After the invasion of Iraq, the AFL-CIO and most American unions decided that they had to "support the troops" and remain silent on the war itself. A group called "U.S. Labor Against the War" organized individuals and a few local unions who had the foresight and courage to oppose the war. Today, major union forces have joined them.

Most recently, USLAW has announced that the American Postal Workers Union (APWU) and the mighty Communications Workers of America (CWA) have both passed anti-war resolutions in their respective conventions.

The CWA has recently been extended to include the Association of Flight Attendants and other former nationwide unions. The final part of their resolution is as follows:

"The threat of terrorism with a global reach is real. We have experienced the terrible destruction it can wreak. To respond to that threat, America will need the support of our allies and the major nations of the world. Our country and our families will be more secure if America is the respected leader of a broad coalition against terrorism, rather than isolated as a lone enforcer.

'RESOLVED: The Communications Workers of America calls on the Bush administration to reject the philosophy of pre-emptive war without a clear and present threat to the United States;

'RESOLVED: That CWA demands that the President abandon his failed policy (of preemptive war) which has made our nation less - not more - secure, and support our troops and their families by bringing our troops home safely now, by providing adequate veterans' benefits and promoting domestic policies that prioritize the needs of working people who make up the bulk of the military;

'RESOLVED: The Communications Workers of America calls on the next administration to vigorously pursue the war on terror in conjunction with our allies;

'RESOLVED: The Communications Workers of America encourages the president and the Congress to make federal funds available to staff and train first responders;

'RESOLVED: That the Communications Workers of America will take any and all action to ensure that the 46,000 members of the Association of Flight Attendants receive mandatory security training as first responders."

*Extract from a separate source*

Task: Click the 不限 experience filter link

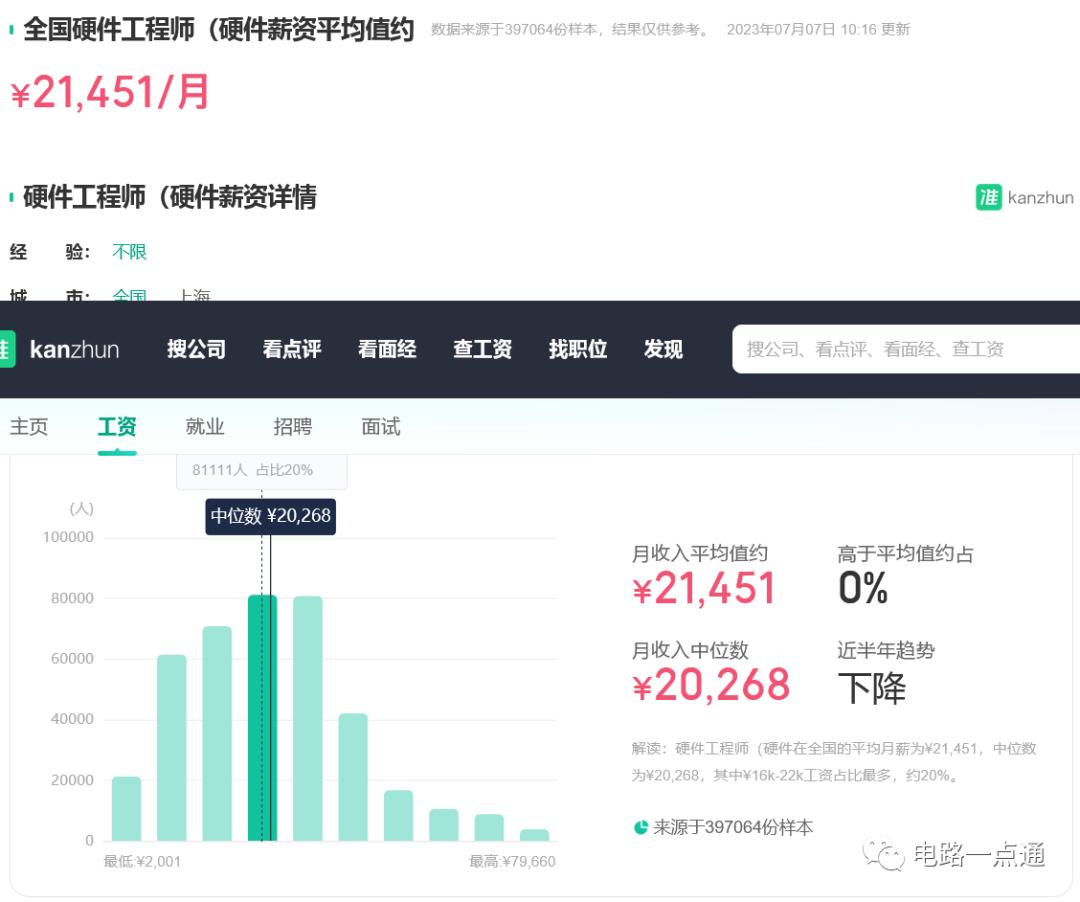Action: [129, 251]
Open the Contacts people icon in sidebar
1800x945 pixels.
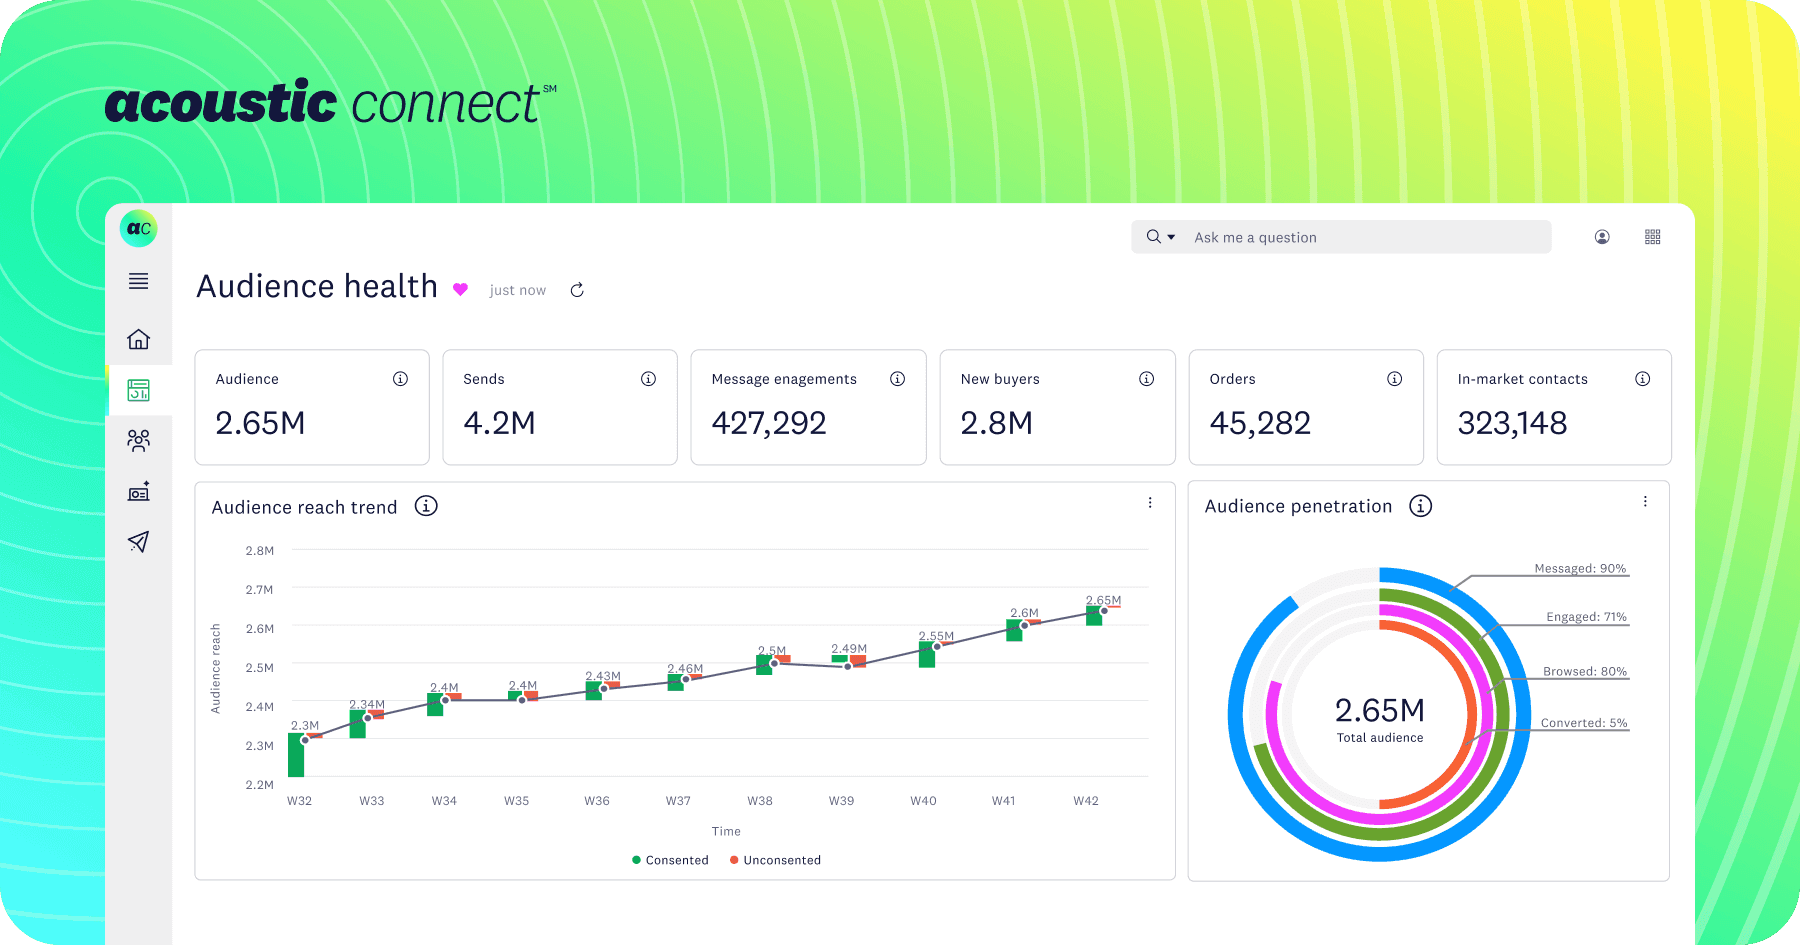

The APWU resolution, as reported by USLAW, is as follows:

"Whereas, the Bush Administration carried out an invasion of Iraq under the pretense that Iraq possessed weapons of mass destruction (WMD) and the capability to deploy them, and therefore posed an immediate threat to the security of the United states and the rest of the world, and

'Whereas, after an extensive post-occupation search, there is no evidence that Iraq possessed WMD or the capability to deploy them, and

'Whereas, the war and military occupation of Iraq has cost the lives of over 750 U.S. troops, the wounding and disabling of thousands more, and death and injury to thousands of Iraqi civilians, and

'Whereas, the war and occupation has already cost the taxpayers of the United States over a hundred billion dollars, while at the same time social and human services, education and veterans' benefits are being cut, and

'Whereas, part of the cost to taxpayers is to pay for contracts awarded to corporations that are overcharging government agencies for both occupation services and rebuilding projects,therefore be it

'Resolved, the American Postal Workers Union, AFL-CIO calls for an end to the U.S. occupation of Iraq, the implementation of a plan to turn over sovereignty to the people of Iraq as soon as possible, and the return of U.S. troops to their homes and families.